Checkpoint Standards for Constitutionality
Checkpoints are often utilized in high-traffic areas during times when an even higher than normal volume of traffic is expected. Holiday weekends, especially the Fourth of July and Labor Day, are popular times to implement checkpoints, as are weekends (or weeknights) when a local sports team is playing a big game or a band is performing a sold-out show.
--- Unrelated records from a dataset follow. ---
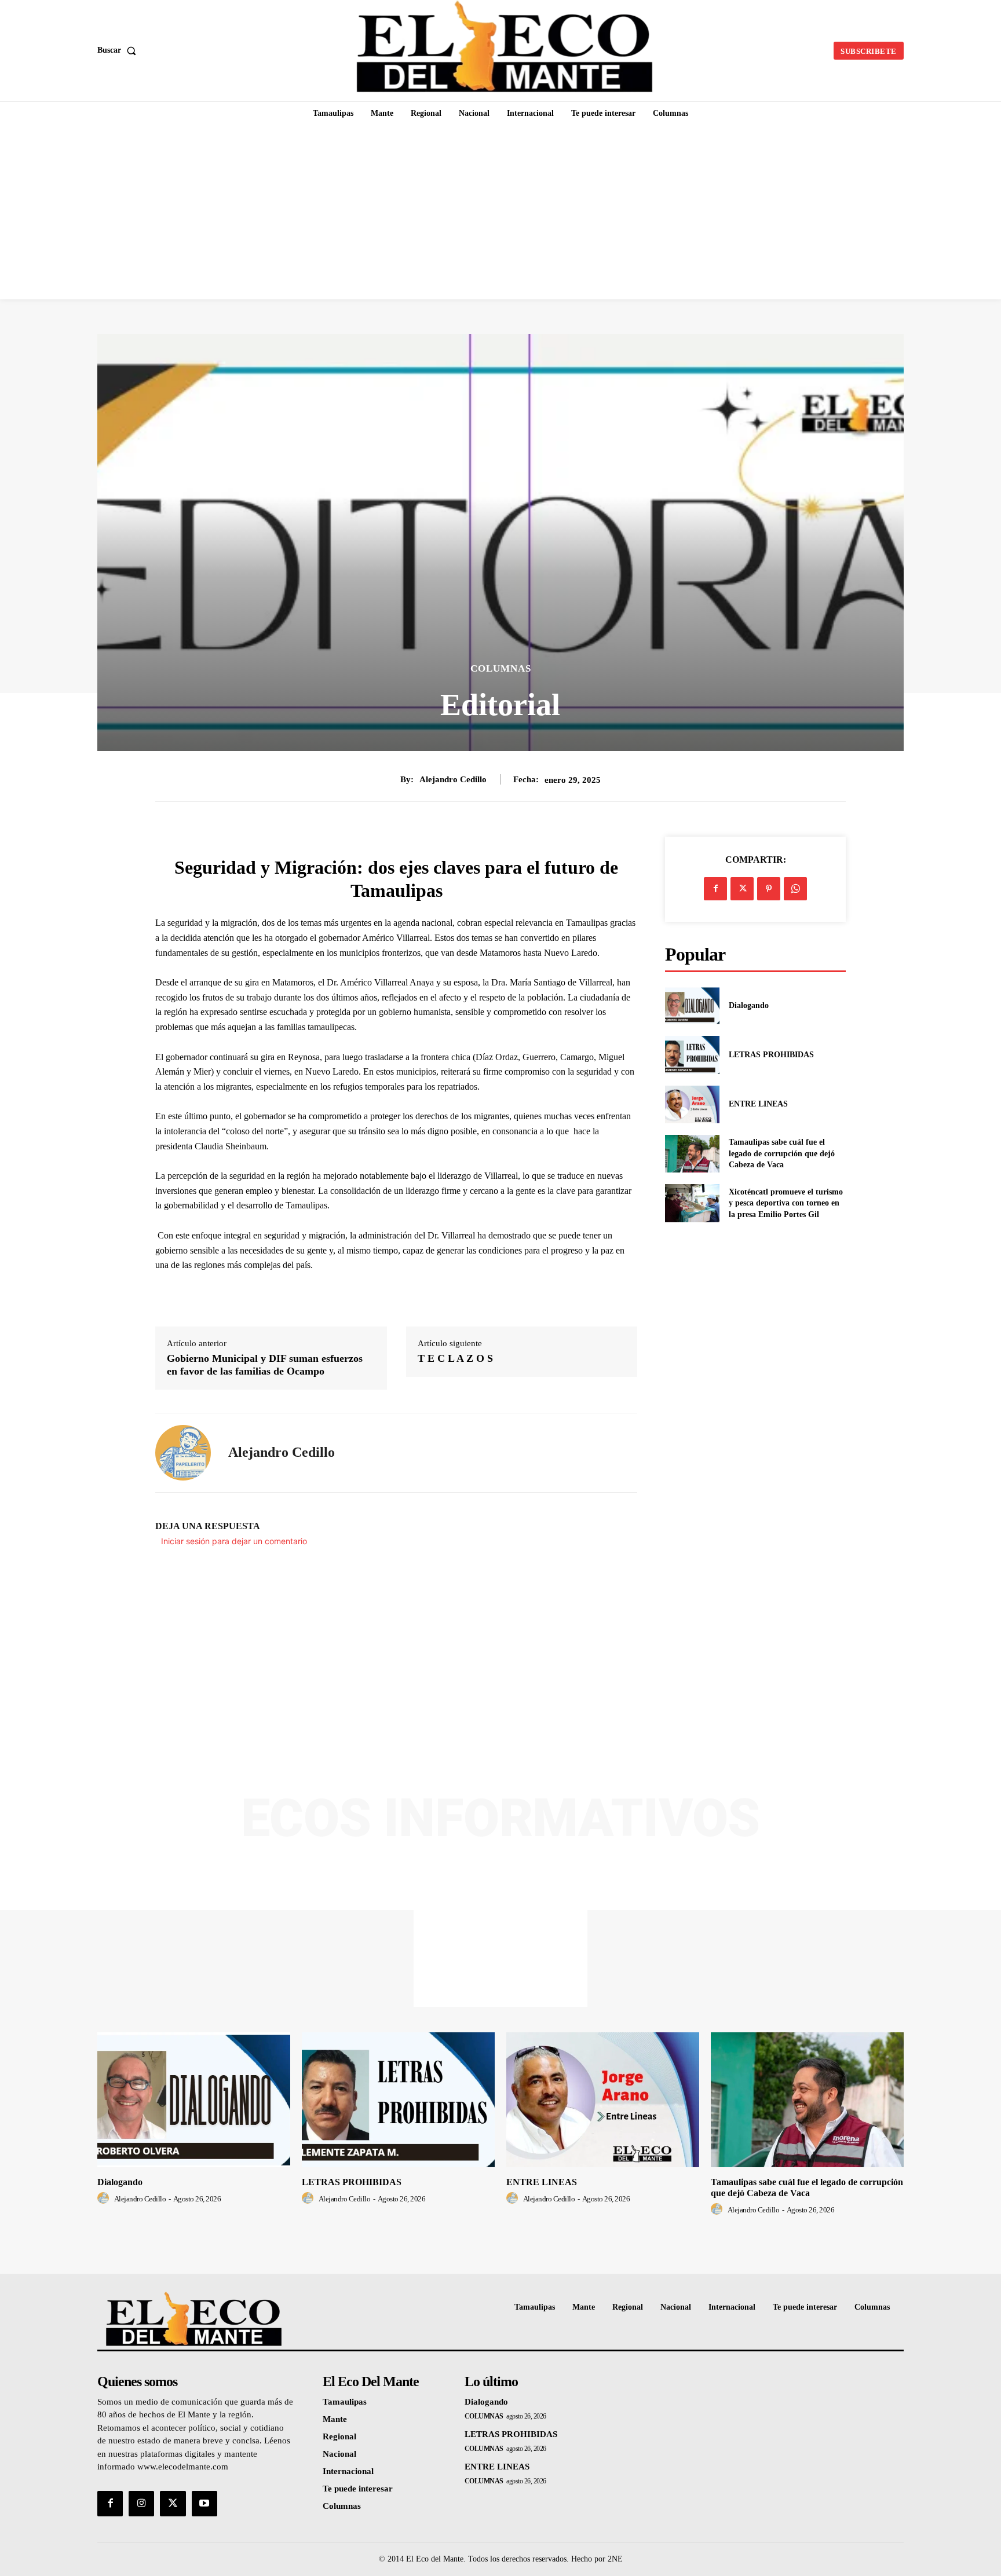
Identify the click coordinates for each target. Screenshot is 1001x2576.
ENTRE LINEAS (758, 1104)
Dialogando (749, 1005)
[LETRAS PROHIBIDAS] (692, 1054)
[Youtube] (204, 2503)
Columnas (500, 668)
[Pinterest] (768, 888)
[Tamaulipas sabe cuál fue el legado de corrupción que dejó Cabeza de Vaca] (692, 1153)
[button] (119, 50)
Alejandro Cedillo (453, 779)
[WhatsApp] (795, 888)
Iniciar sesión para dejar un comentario (234, 1541)
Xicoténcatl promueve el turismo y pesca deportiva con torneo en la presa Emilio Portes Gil (786, 1203)
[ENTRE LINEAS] (692, 1104)
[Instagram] (141, 2503)
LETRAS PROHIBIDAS (771, 1054)
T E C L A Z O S (455, 1358)
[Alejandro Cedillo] (183, 1453)
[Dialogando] (692, 1005)
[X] (742, 888)
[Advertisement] (500, 212)
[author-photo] (104, 2198)
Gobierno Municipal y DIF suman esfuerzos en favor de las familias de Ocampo (265, 1365)
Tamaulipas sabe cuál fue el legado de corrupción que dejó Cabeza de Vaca (782, 1153)
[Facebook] (715, 888)
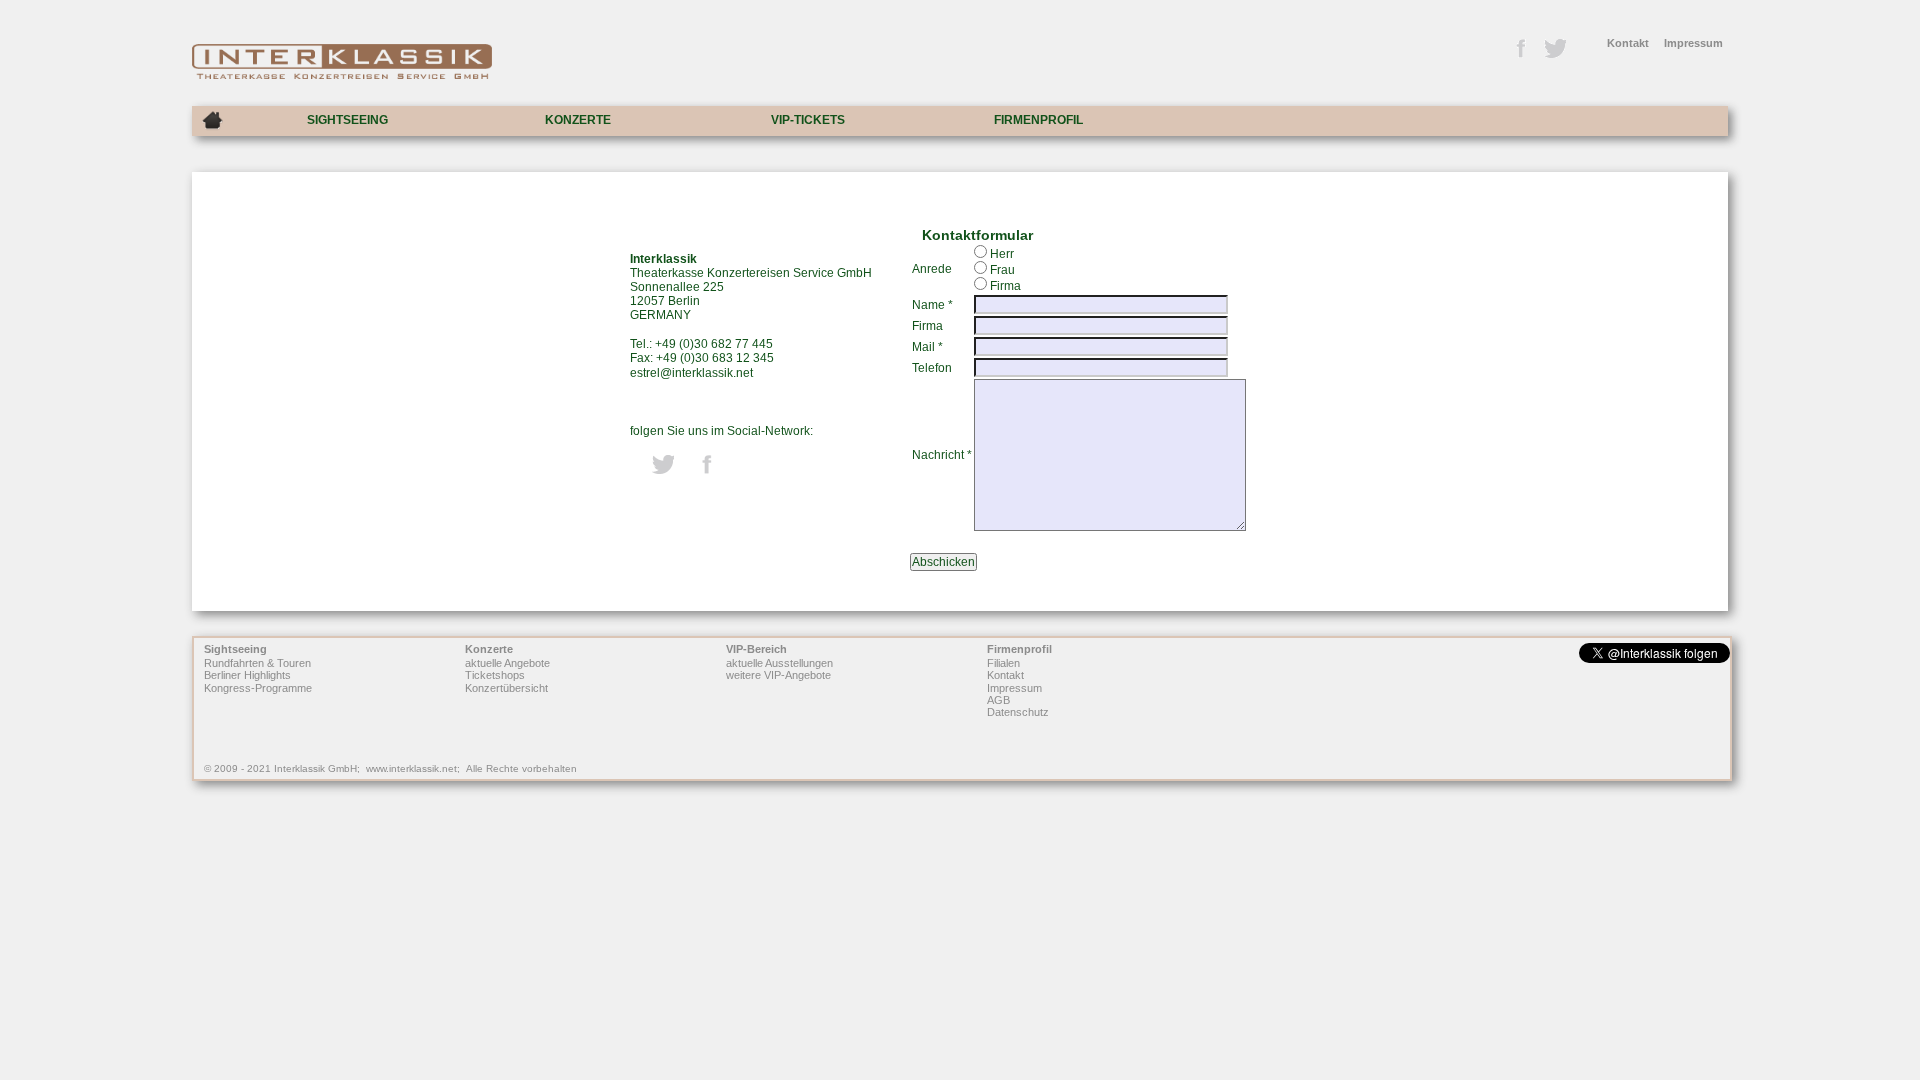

The U.S. Constitution, as well as most state constitutions, provide citizens with protection against unwarranted searches and seizures. Previous U.S. Supreme Court opinions have held that individuals have what’s called a reasonable expectation of privacy while in their own vehicle; however, when this vehicle is traveling on public highways, this expectation of privacy can be reduced somewhat.
One U.S. Supreme Court case, Michigan v. Sitz, upheld the constitutionality of sobriety checkpoints as long as these checkpoints adhered to a few specific conditions. First, checkpoints must be planned and publicized. Officers aren’t able to, on a whim, decide to set up a checkpoint in a certain location without first publishing notice of their intent to do so.
Checkpoints must also bear a reasonable relationship to their purpose: to target and reduce instances of driving under the influence. Checkpoints can’t be used as a fishing expedition to conduct an unauthorized search of the entire vehicle; if a driver appears to be sober, he or she must be permitted to pass.
Challenging a Checkpoint Arrest
An Orange County DUI lawyer can help you fight for your rights if you’ve been arrested after being stopped at a sobriety checkpoint. There are a number of ways your attorney can help you poke holes in the State’s case, from challenging the constitutionality of the checkpoint itself to determining whether the officer had probable cause to conduct a field sobriety test or to ask you to submit to a breathalyzer. Because each case has its own unique set of facts, it’s important to seek legal advice as soon as possible to ensure you don’t inadvertently waive any of your rights.